Nachdem schönen Satz "Was im dunklen gedeiht, aber im lichte verwelkt" denke ich mir, das auf folgendes keine Antwort kommen wird :
Hat dein Bekannter keinen Virenscanner installiert (?), wenn doch wahrscheinlich nur eine Gratis Version, und dann auch noch eine der schlechteren.
Darf  ich raten das Du, eh.. ich meinte dein Bekannter natürlich, auf Dubiosen  Seiten unterwegs war/ist, und sich unentgeltlich teure Software angeeignet  hat ?


----------



## JPW (8. Oktober 2013)

ΔΣΛ;5723616 schrieb:
			
		

> @TE
> Bei solchen Infektionen wäre ich ganz vorsichtig, und würde außerhalb von Windows das System Scannen, zb damit : Desinfec't | c't
> Solche Art von Rettungs-CD's gibt es auch Gratis, zb auf Chip.de, aber nicht so umfangreich und gut/aktuell.
> 
> ...


 
Bei meinen Kollegen ist die Top Seite woher die Viren kommen immer eine, die einen Index zu Kinofilmen auf Oneclickhostern bereitstellt.


----------



## ΔΣΛ (8. Oktober 2013)

Ja davon habe ich auch schon sehr oft gehört/gelesen, das sich bei solchen Seiten viele Infizieren, viele bekommen dies wahrscheinlich gar nicht mit, dies ist nun mal ein optimaler Ort dafür, die Seiten sind entweder illegal oder befinden sich in einer Grauzone, je nachdem wie man es sieht.
Wer glaubt das es alles im Netz Gratis gibt, der unterschätzt die Kriminelle Energie von vielen, die solche Seiten nutzen um deren Schadsoftware zu verbreiten, Trojaner, Viren usw, manche befinden sich in einem Botnet und wissen es nicht mal.


----------



## JPW (8. Oktober 2013)

Es ist meistens die Werbung auf der Seite gewesen. 
Am häufigsten musste ich den Bundestrojaner oder Polizei Trojaner bei Bekannten entfernen. 

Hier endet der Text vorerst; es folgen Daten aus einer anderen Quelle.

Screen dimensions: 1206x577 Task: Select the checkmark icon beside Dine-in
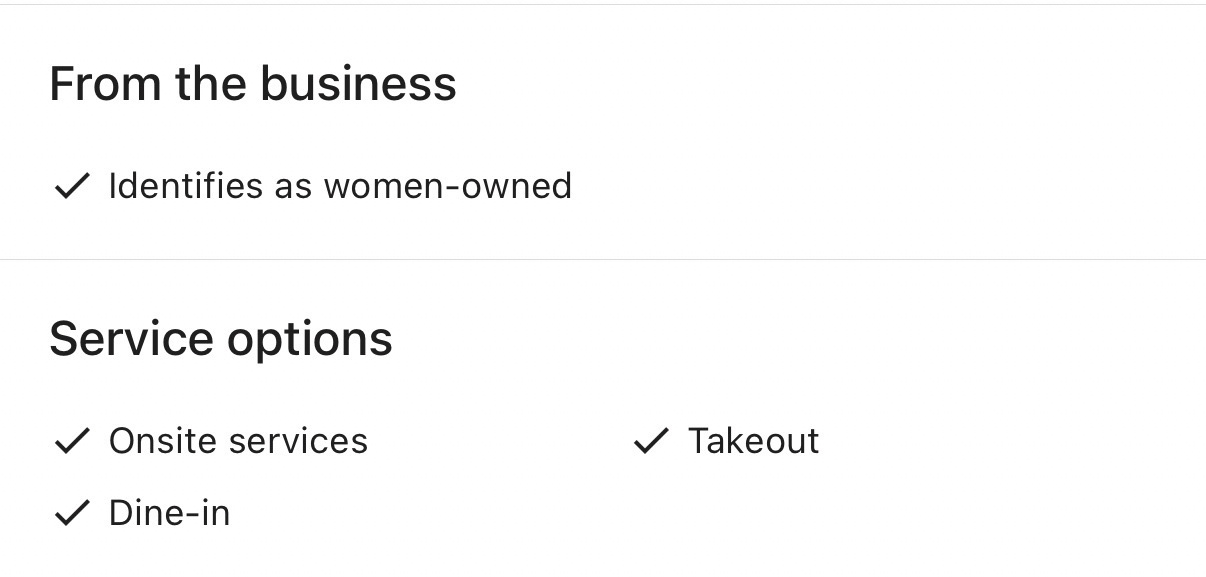point(71,513)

Wenn man allerdings mit Adblocker und noscript unterwegs ist kann einem aus dem Browser eigentlich nichts treffen.


----------



## ΔΣΛ (8. Oktober 2013)

Bezogen auf deinen letzten Satz, ohh ohh ohh, bei der These wäre ich vorsichtig, es kann auch schon reichen auf einer Seite zu surfen und man ist schon infiziert, Stichwort "Drive by Download", das kann auch Seriöse Seiten betreffen, es wurden auch schon viele Seriöse Seite gehackt (zb auch PCGH) und deren Download-Inhalt kontaminiert.
Aber ja ich stimme dir bis zu einem gewissen Grad zu, deine genannten Addons helfen schon sehr viel, aber leider nicht bei allem.

Ich habe gerade gemerkt das ein ähnlicher (fast identischer) Fall, wie der hier vom TE, erst kürzlich ein Thema war, der hier : http://extreme.pcgameshardware.de/tools-anwendungen-und-sicherheit/296737-chrome-werbe-fenster.html


----------



## orca113 (8. Oktober 2013)

Der Bekannte nutzt Norton als Schutz und das ist sogar bezahlt. Genau wie der Rest an Software auf der Kiste. Reiner Ebay und Bürorechner.

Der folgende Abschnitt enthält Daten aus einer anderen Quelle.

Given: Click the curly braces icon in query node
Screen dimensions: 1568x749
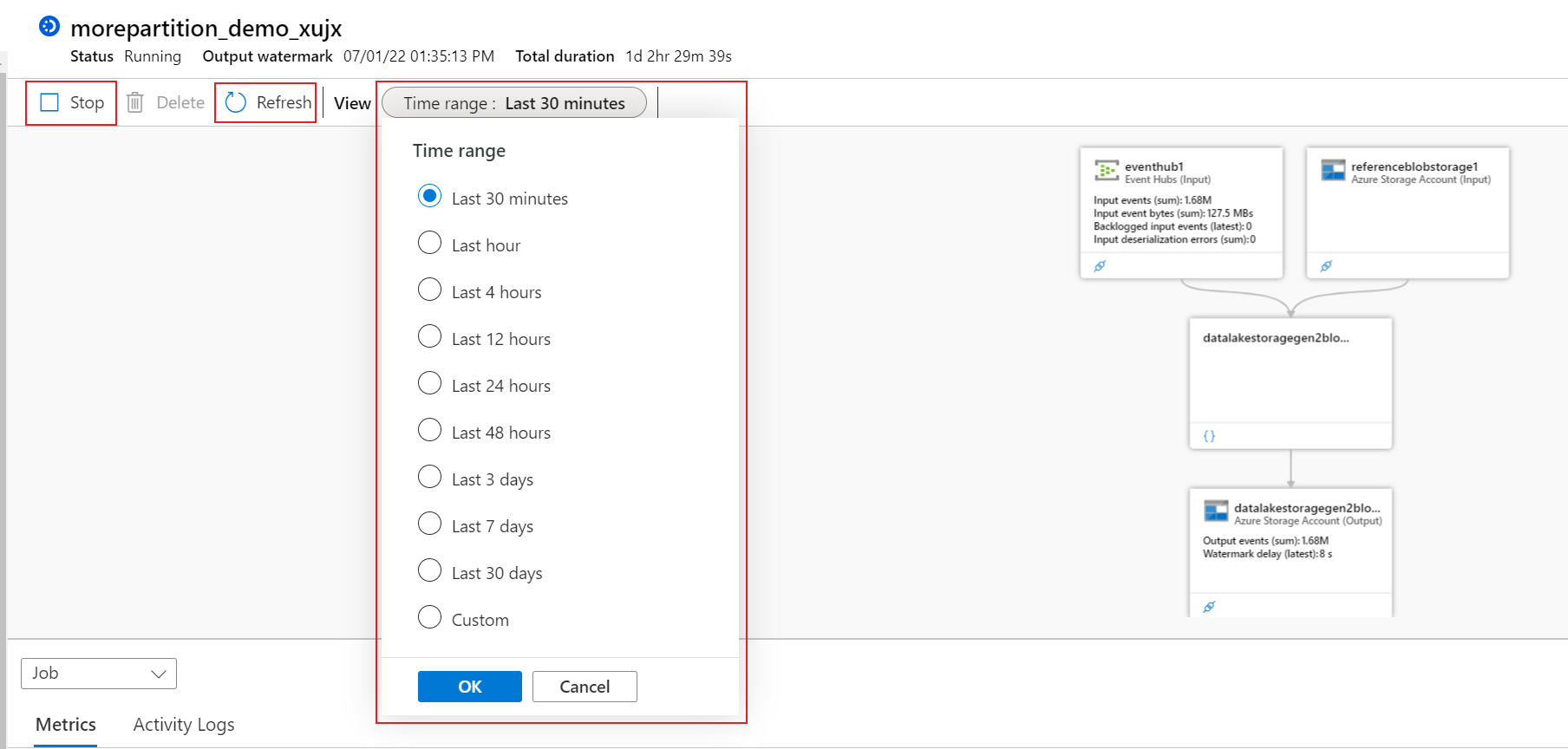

Soweit ich weiß würde in den letzten Tagen sehr stark nach Infos zu einer USA Reise recherchiert und er sagte das Problem sei seit dem 30.09. wo er den ganzen Tag an der Kiste saß. 

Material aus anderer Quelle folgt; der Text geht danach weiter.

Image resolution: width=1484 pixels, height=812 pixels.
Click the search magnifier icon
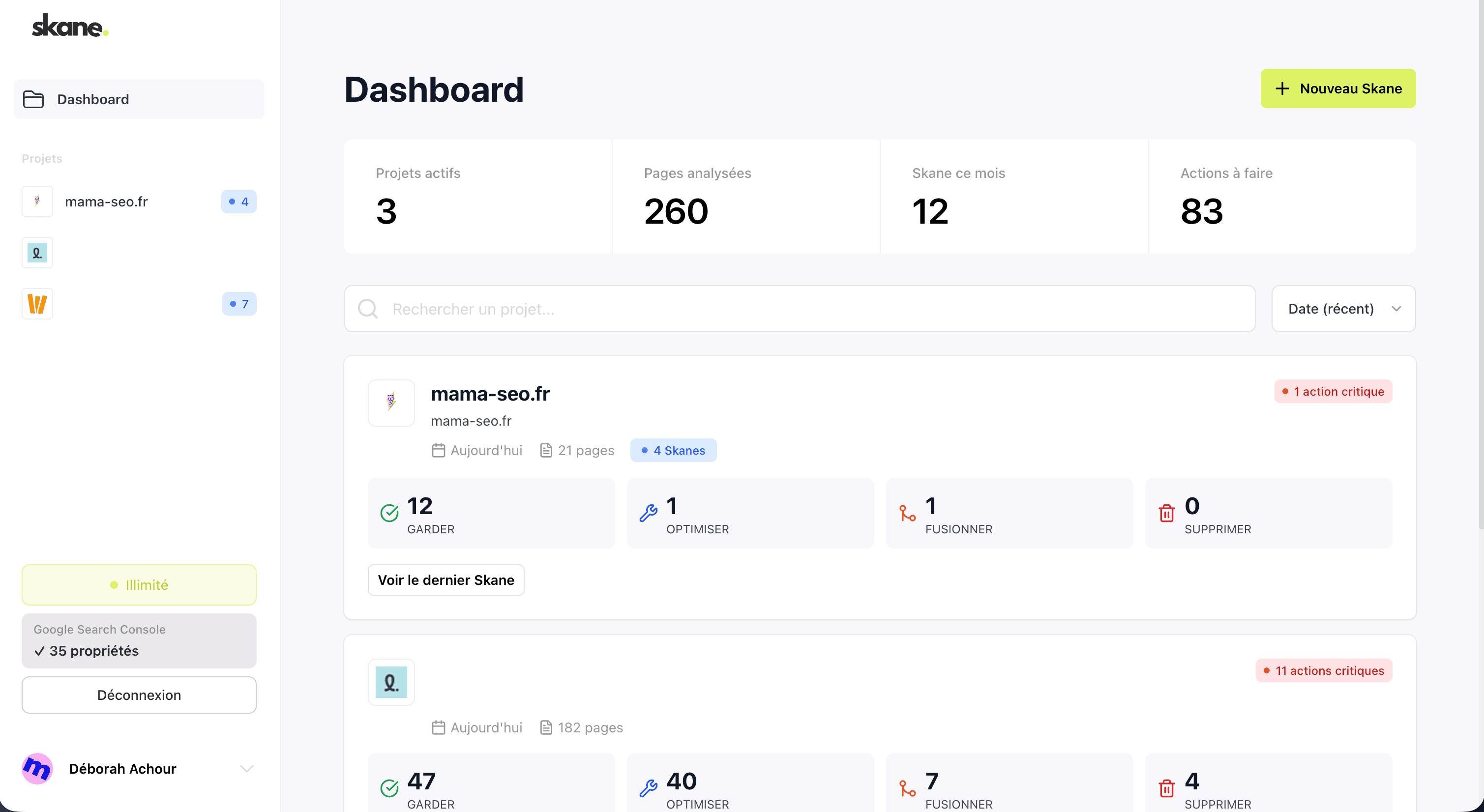point(368,309)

Als erstmal brauche ich was womit ich das Vieh weg kriege weil ich nehme es persönlich allmählich 

Neuinstallieren kann ich immernoch.


----------



## orca113 (10. Oktober 2013)

Ist übrigens gestern in einer 1 Stündigen Aktion gecleant worden.


----------



## ΔΣΛ (10. Oktober 2013)

Wie hast du es gemacht ?
Ist sicher für andere die das gleiche Problem haben hilfreich zu wissen.


----------



## CoDUO-Veteran (10. Oktober 2013)

Habe ich vor 2 wochen auch bei nem Kumpel aufm rechner entfernt. Google hilft.... AdwCleaner heisst das Tool. Danach noch Browser deinstallieren und neu installieren. Fertig, seitdem gabs laut ihm keine Probleme mehr
GreetZ


----------



## orca113 (11. Oktober 2013)

ΔΣΛ;5732482 schrieb:
			
		

> Wie hast du es gemacht ?
> Ist sicher für andere die das gleiche Problem haben hilfreich zu wissen.


 
Adwcleaner und das Norton Power Eraser hinterhernochmal. Das fand auch einiges an Sachen die Adcleaner nicht fand.

Jetzt ist alles clean aber sobald der Bekannte im Urlaub ist in 14 Tagen habe ich den Rechner um den komplett neu aufzusetzen.

Zumindest kann er ihn die restliche Zeit für Recherchen nutzen ohne das er irre wird.

Nochmal: Hätte Google in diesem Fall was anständiges rausgefunden hätte ich sicher so gehandelt. Leider warum auch immer kam nix anständiges an Tools an Land.


----------